當然,現實社會中我們也發現,在特定的歷史時期,某些謬論也可能上升為主導性的話語,比如,二戰期間德國的“納粹主義話語”,蘇東劇變后的“歷史終結論”“文明沖突論”,西方推銷的“普世價值論”“西方中心論”,西方強加於中國的“國強必霸論”“中國崩潰論”,這些話語一度甚囂塵上,掌握統治性的話語權。但若將其放至人類社會的整個歷史長河中來看,任何由謬論或者狹隘利益支撐起來的話語終歸是要被否定、被拋棄的,終歸是要由經得起歷史和人民檢驗的話語所取代的。
第二,理論是否具有強大解釋力。話語不是一個獨立的世界,而是話語中把握到的現實世界,是現實世界的話語表達。理論與現實無縫對接,圍繞時代性問題給出科學的解釋和說明,這是理論轉化為話語的關鍵。理論與現實的間距越小,理論的解釋力、說服力越強,理論就越有分量、越有市場,越有可能成為學術共同體的學術話語、大眾的生活話語以及社會的主流話語。相反,理論越是遠離現實,理論轉化為話語的幾率就越低。解釋時代性問題的能力是衡量一種學術話語合理性與價值的根本標准。話語體系的生成邏輯表明:不是話語塑造現實,而是現實塑造話語﹔不是話語改變歷史,而是歷史改變話語﹔不是主觀臆造話語,而是實踐建構話語。

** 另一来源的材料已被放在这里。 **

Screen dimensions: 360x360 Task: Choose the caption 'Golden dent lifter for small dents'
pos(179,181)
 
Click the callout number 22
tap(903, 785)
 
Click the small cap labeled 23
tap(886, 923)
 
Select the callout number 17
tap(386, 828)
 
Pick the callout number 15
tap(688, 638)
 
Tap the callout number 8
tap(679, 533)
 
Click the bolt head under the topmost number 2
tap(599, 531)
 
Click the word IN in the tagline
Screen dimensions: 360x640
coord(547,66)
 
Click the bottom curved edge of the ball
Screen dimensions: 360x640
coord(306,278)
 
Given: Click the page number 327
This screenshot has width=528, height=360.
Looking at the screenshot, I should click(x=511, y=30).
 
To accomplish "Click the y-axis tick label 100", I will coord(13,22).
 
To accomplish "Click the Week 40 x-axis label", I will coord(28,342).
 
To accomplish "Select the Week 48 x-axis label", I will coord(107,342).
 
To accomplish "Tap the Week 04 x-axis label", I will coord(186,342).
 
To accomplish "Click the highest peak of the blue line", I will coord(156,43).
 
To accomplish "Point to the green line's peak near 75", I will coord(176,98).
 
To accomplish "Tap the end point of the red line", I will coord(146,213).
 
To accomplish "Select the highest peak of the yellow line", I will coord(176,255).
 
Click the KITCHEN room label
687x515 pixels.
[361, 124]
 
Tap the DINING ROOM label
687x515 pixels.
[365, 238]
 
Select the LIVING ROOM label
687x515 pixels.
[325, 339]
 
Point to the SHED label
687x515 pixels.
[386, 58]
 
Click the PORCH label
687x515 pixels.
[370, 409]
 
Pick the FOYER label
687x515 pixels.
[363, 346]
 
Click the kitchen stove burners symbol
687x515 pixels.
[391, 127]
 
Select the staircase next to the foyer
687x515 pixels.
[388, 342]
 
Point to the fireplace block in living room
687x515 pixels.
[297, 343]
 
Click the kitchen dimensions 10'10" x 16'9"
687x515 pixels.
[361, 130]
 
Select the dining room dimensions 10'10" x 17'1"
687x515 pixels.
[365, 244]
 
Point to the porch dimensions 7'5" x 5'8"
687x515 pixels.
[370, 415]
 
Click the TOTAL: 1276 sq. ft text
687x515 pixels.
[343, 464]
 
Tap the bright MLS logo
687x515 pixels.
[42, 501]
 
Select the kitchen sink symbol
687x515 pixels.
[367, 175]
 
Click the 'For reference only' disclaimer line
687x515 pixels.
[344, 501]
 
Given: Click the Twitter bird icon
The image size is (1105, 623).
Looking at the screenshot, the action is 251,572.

今天,任何一個不抱偏見的人都不得不承認,馬克思提供的解釋框架依然為全世界所廣泛採用,這是馬克思主義話語權經久不失的根本原因。21世紀,人們如果試圖看清楚美國金融危機背后的真相,看清楚特朗普主義的實質,看清楚美國發動貿易戰的動因,看清楚資本主義的新變化,看清楚西方民粹主義的緣起和走向,看清楚全球化的方向和未來,看清楚兩條道路的前途和命運,馬克思創立的歷史唯物論、歷史辯証法依然是不可或缺的分析工具,馬克思的社會矛盾理論、世界歷史理論、資本擴張理論、生產過剩理論、剩余價值理論、經濟危機理論、階級階層理論,依然是人們無法繞開的解釋框架。
第三,理論能否通達大眾。話語的大眾化、生活化是話語體系成熟的主要標志。理論要成為具有號召力的話語,必須拆毀理論與大眾之間的壁壘,讓理論說“大眾話”,讓學術話語上升為生活話語。真正有意義的話語絕不僅僅是學術圈子內的自言自語,同時也應該是大眾的生活話語。馬克思說:“理論一經掌握群眾,也會變成物質力量﹔理論隻要說服人[ad hominem],就能掌握群眾”[12]。學術話語絕非僅僅是供學術共同體自娛自樂的工具,它完全可能超出學術圈子,走向大眾,成為大眾的生活話語,內化為大眾的思維方式,外化為大眾的生活方式、行為方式,成為大眾理解社會、說明社會、改造社會的理性工具。比如,在中國封建社會裡,儒家學說既是統治集團的官方話語,也是流行於市井的民間話語﹔既是士大夫階層的精英話語,也是普通百姓的生活話語﹔既是官方推崇的主導話語,也是社會的主流話語。這說明理論與話語之間並不存在不可逾越的障礙。再比如,馬克思主義理論如果僅僅停留於馬克思、恩格斯的書齋中而不能為廣大人民群眾所掌握,那它就不可能成為變革世界的物質力量,不可能參與當代世界的理性塑造。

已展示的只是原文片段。